Recent

Author Topic: Distinguish between UTF-8, UTF-16, UTF-32  (Read 19320 times)

Tommi

  • Full Member
  • ***
  • Posts: 213
Distinguish between UTF-8, UTF-16, UTF-32
« on: October 28, 2016, 03:11:27 pm »
Is there a way to distinguish between UTF-8, UTF-16, UTF-32 without low level implement these codings ?

For example in UTF-8 all bytes after the first start with 10 bits. Is there a ready library to check this ?

Thank you

Fungus

  • Sr. Member
  • ****
  • Posts: 353
Re: Distinguish between UTF-8, UTF-16, UTF-32
« Reply #1 on: October 28, 2016, 03:46:30 pm »
You should know what the character width is, either from a BOM or some other "header". Since UTF-8 (AFAIK) never will contain any null-bytes you could search for null-bytes in order to detect UTF16 encoding. UTF16 will (AFAIK) never contain any null-words so if null-words are present UTF32 must be assumed. Searching for null-bytes / null-words to detect character width is not reliable, though!

Bart

  • Hero Member
  • *****
  • Posts: 5290
    • Bart en Mariska's Webstek
Re: Distinguish between UTF-8, UTF-16, UTF-32
« Reply #2 on: October 28, 2016, 06:43:40 pm »
In LazUtf8 there is a function that reliably tells wether a given string is UTF8.

Bart

wp

  • Hero Member
  • *****
  • Posts: 11923
Re: Distinguish between UTF-8, UTF-16, UTF-32
« Reply #3 on: October 28, 2016, 07:03:12 pm »
Bart, you seem to refer to "ValidUTF8String()". It contains this code:

Code: Pascal  [Select][+][-]
  1. function ValidUTF8String(const s: String): String;
  2. begin
  3.   // .... //
  4.   Result := '';
  5.   cur := p;
  6.   while cur^ <> #0 do
  7.   begin
  8.     l := UTF8CharacterLength(cur);
  9.     if (l = 1) and (cur^ < #32) then
  10.       Result := Result + '#' + IntToStr(Ord(cur^))
  11.     else
  12.   // ... //
  13.  

This code terminates scanning the string if it finds a #0. Therefore the input string cannot contain a #0. Try this; it will display only 'abc', instead of 'abc'#0'123':

Code: Pascal  [Select][+][-]
  1.   ShowMessage(ValidUTF8String('abc'#0'123'));

I know - C strings have the zero at their end, but Pascal strings don't. Wouldn't it be better to scan the string up to its Length which is well-known in case of a Pascal string?

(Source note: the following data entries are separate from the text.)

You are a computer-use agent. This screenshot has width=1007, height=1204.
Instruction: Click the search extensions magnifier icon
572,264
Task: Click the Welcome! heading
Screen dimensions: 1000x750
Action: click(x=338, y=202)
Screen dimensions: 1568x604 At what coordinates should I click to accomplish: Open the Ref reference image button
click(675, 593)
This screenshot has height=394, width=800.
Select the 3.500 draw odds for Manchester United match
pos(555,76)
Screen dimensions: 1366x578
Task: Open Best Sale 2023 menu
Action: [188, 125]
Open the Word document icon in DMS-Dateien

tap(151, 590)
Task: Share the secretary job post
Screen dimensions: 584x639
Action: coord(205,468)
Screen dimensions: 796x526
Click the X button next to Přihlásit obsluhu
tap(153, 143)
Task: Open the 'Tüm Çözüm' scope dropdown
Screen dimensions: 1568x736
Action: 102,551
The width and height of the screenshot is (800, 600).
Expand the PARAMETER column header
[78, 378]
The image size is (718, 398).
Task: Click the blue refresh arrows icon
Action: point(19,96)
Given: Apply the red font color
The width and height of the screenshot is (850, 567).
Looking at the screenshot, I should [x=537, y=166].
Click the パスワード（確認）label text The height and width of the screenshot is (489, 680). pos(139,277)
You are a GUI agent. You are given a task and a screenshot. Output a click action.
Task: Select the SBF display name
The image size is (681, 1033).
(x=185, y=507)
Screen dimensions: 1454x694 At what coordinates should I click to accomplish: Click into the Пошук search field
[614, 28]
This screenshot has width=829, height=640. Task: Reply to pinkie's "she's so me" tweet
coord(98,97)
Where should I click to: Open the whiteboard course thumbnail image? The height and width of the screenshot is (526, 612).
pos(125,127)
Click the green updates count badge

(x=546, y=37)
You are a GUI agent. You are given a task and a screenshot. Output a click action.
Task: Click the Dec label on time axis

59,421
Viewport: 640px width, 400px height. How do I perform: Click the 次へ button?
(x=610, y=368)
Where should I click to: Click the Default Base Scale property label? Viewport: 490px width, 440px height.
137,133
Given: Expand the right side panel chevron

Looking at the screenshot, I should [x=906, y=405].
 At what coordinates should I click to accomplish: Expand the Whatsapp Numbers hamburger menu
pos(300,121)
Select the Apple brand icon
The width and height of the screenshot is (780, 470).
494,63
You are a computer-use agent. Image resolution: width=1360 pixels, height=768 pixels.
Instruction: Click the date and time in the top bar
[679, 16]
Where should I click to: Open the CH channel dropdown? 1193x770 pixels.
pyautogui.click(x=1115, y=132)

Or does the term "UTF8" automatically imply "no embedded zeros"?
« Last Edit: October 28, 2016, 07:10:34 pm by wp »

Fungus

  • Sr. Member
  • ****
  • Posts: 353
Re: Distinguish between UTF-8, UTF-16, UTF-32
« Reply #4 on: October 28, 2016, 07:38:00 pm »
Or does the term "UTF8" automatically imply "no embedded zeros"?

#0 is a non-visual control character that indicates end of string. It cannot exist in a valid UTF8 string.

wp

  • Hero Member
  • *****
  • Posts: 11923
Re: Distinguish between UTF-8, UTF-16, UTF-32
« Reply #5 on: October 28, 2016, 07:56:28 pm »
Or does the term "UTF8" automatically imply "no embedded zeros"?

#0 is a non-visual control character that indicates end of string. It cannot exist in a valid UTF8 string.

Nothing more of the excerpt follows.